Description. Mexican piñon pine is a shrubby, evergreen, coniferous species of tree that grows to mature heights of 50 feet (15 m) with a strongly tapering trunk up to 12 inches (30 cm) in diameter, measured at breast height. The tree grows with a much-branched rounded crown.

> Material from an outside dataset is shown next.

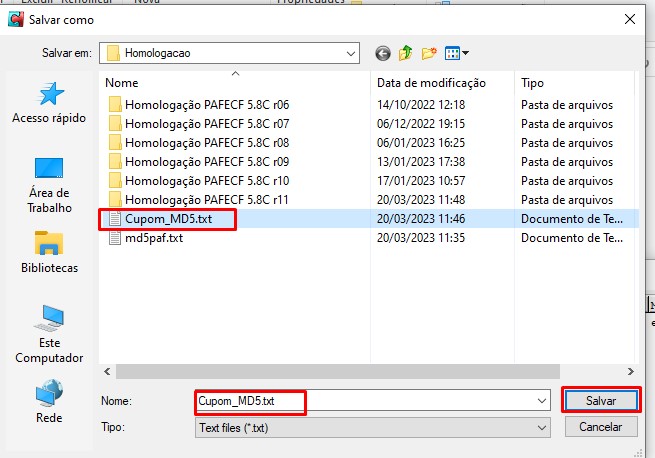Open Área de Trabalho in the sidebar
Image resolution: width=655 pixels, height=458 pixels.
pyautogui.click(x=49, y=185)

  • Bark is red-brown to dark brown colored, scaly, shallowly and irregularly furrowed, with broad ridges.
  • Branches grow spreading-ascending. Twigs are colored red-brown, sometimes finely papillate, aging gray to gray-brown.
  • Foliar buds are ovoid to short cylindric shaped, colored pale red-brown, measuring 0.2 to 0.48 inch (5 - 12 mm) and slightly resinous.
  • Leaves (needles) are borne 3 (sometimes 2 or 4) per fascicle, growing spreading to upcurved, persisting 3 to 4 years on the tree. Needles measure 0.4 to 2.4 inches (2 - 6 cm) long and and 0.024 to 0.036 inch (0.6 - 0.9 mm) wide, and connivent. They are 2 to 3-sided, and Blue- to gray-green in color. Abaxial surface not conspicuously whitened with stomatal bands or if stomatal bands present, these less conspicuous than on adaxial surfaces, often with 2 subepidermal resin bands evident. Adaxial surfaces conspicuously whitened with stomatal lines, margins entire to finely serrulate, with narrowly conic or subulate apices. Needle sheaths measure 0.2 to 0.28 inch (5 - 7 mm) with scales that recurve soon after needle push, forming a rosette; they are then shed soon thereafter.
  • Pollen cones are ellipsoid shaped, measuring up to 0.4 inch (10 mm) long and yellow colored.
  • Seed cones mature 2 years after pollination, shedding seeds and falling soon thereafter. Cones are spreading, symmetrically ovoid before opening and broadly depressed-ovoid to nearly globose when open. They measure 0.4 to 1.4 inches (1 - 3.5 cm) long, colored pale yellow- to pale red-brown, resinous, and nearly sessile or short-stalked. Apophyses are thickened, slightly domed, angulate, and transversely keeled. Umbos are subcentral, slightly raised to depressed, truncate or umbilicate shaped.
  • Seeds are ovoid to obovoid shaped with a brown, wingless, 0.48 to 0.6 inch (12 - 15 mm) body.
natural range of <em>Pinus cembroides </em>
natural range of Pinus cembroides

Distribution. This species is native to piñon-juniper woodland at elevations of 2,300 to 8,000 feet (700 - 2400 m). In the USA, it is found in southeastern Arizona, southwestern New Mexico, and west Texas. In Mexico, it occurs in mountainous parts of most states north of latitude 20°N.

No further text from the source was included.